Kau tahu? Aku tidak dapat mengubah apapun, karena kuasa penuh ada padamu.
Lagi. Terdengar lagi. Apa saat aku meminta, dia akan senantiasa mengabulkannya? Apa dia masih ada di suatu tempat, dalam kepalaku?
Aku masih ingin merenung, demi mencari tahu tentang dia yang lagi-lagi menjadi tanda tanya paling besar dalam kepala. Tapi, suasana kembali menegang. Dimana pasukan dari lima orang itu—apa itu namanya? Ohh, Squad Kekaisaran—tiga di antaranya maju, berusaha menyibukkan kami untuk mengalihkan perhatian dari Diaz dan Hana yang ternyata sudah kabur entah sejak kapan.
“Kau tuli ya, El? Kubilang untuk mengejar mereka!”
Suara Nean menyentak kuat kesadaranku, membuatku tergagap karena memang tidak mendengar ucapannya sejak tadi. Adhy bahkan enggan membelaku, atau sekadar basa basi memberi pengertian, ekspresinya cukup tegang sampai aku yakin benar bahwa situasi kami memang tidak punya celah untuk dijadikan bahan guyonan.
“Ma-maaf.” Kuputuskan untuk tak menambah kekesalan Nean. Tanpa bertanya, langsung mengikutinya yang mulai menerjang pasukan di depan.
Namun tiba-tiba pria itu berhenti. Membuatku harus dengan rela menabrak punggung tegapnya. Lalu berbalik menghadapku sambil menggeram.
“Kejar mereka, El! Aku dan Adhy akan menyusulmu. Hana dalam bahaya!”
Entah apa yang dia maksud. Kenapa pula Diaz yang tampaknya begitu perhatian, akan menyakiti temannya sendiri? Mataku bersitatap dengan Nean, membuatku tahu bahwa dia tidak menerima intrupsiku. Tanpa berani menyahut, aku langsung melompat ke arah lain. Berlari menghindar dari para squad itu sambil mencari jejak Diaz.
Satu orang hampir menerjang, namun berhasil dihentikan oleh Adhy yang sudah bersiap dengan senjata Schyte-nya. Adhy memberi isyarat padaku untuk lari, meski aku ragu mereka bisa memenangkan pertarungan ini.
Squad Kekaisaran adalah pasukan yang terdiri dari lima orang terkuat. Setiap anggotanya bahkan mampu mengalahkan seratus orang sekaligus. Sialnya, aku membuat mereka terlalu sempurna dalam sebuah pertempuran, tidak ada celah untuk mengalahkan mereka. Pertahanan dan kemampuan menyerangnya sangat seimbang. Namun, aku yakin para pasukan itu tidak akan mudah di kendalikan begitu saja. Mungkin aku harus membunuh pengendalinya untuk bisa menang.

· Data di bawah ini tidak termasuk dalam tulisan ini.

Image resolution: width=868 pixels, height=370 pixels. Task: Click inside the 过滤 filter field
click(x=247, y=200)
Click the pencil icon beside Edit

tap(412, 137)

Apa yang sebenarnya dipikirkan oleh Nean hingga memintaku mengejar Diaz? Padahal aku sama sekali tak bisa melakukan apa-apa. Tak ada waktu memikirkannya. Aku harus memastikan Hana baik-baik saja.
Suasana malam semakin pekat. Mataku sama sekali tak dapat melihat apa-apa. Hanya meraba pada udara dan beberapa pohon besar di sepanjang jalan. Entah arah ini sama dengan jalur yang dilewati si Diaz misterius itu, atau justru kebalikannya. Aku bahkan malas mengikuti perintah Nean yang meminta untuk meninggalkan petunjuk.
Purnama perak di atas sana sama sekali tidak membantu. Sinarnya hanya berupa semburat redup yang tak mampu menembus rimbunnya pepohonan hutan. Beberapa kali aku berjingkat, karena tak sengaja menginjak entah apa. Hanya terdengar suara desisan yang membuatku spontan mengira mereka adalah hewan melata. Membuatku dengan segera belari menjauh, hingga tanpa sadar kehilangan pijakan dan hampir jatuh ke dasar jurang.
Sungguh. Aku pasti hanya tinggal nama jika pakaianku tidak tersangkut sesuatu. Atau tepatnya, ditahan oleh sesuatu?
“Hei, berbahaya! Kenapa di setiap perjumpaan kita, kau selalu menyusahkan, sih!”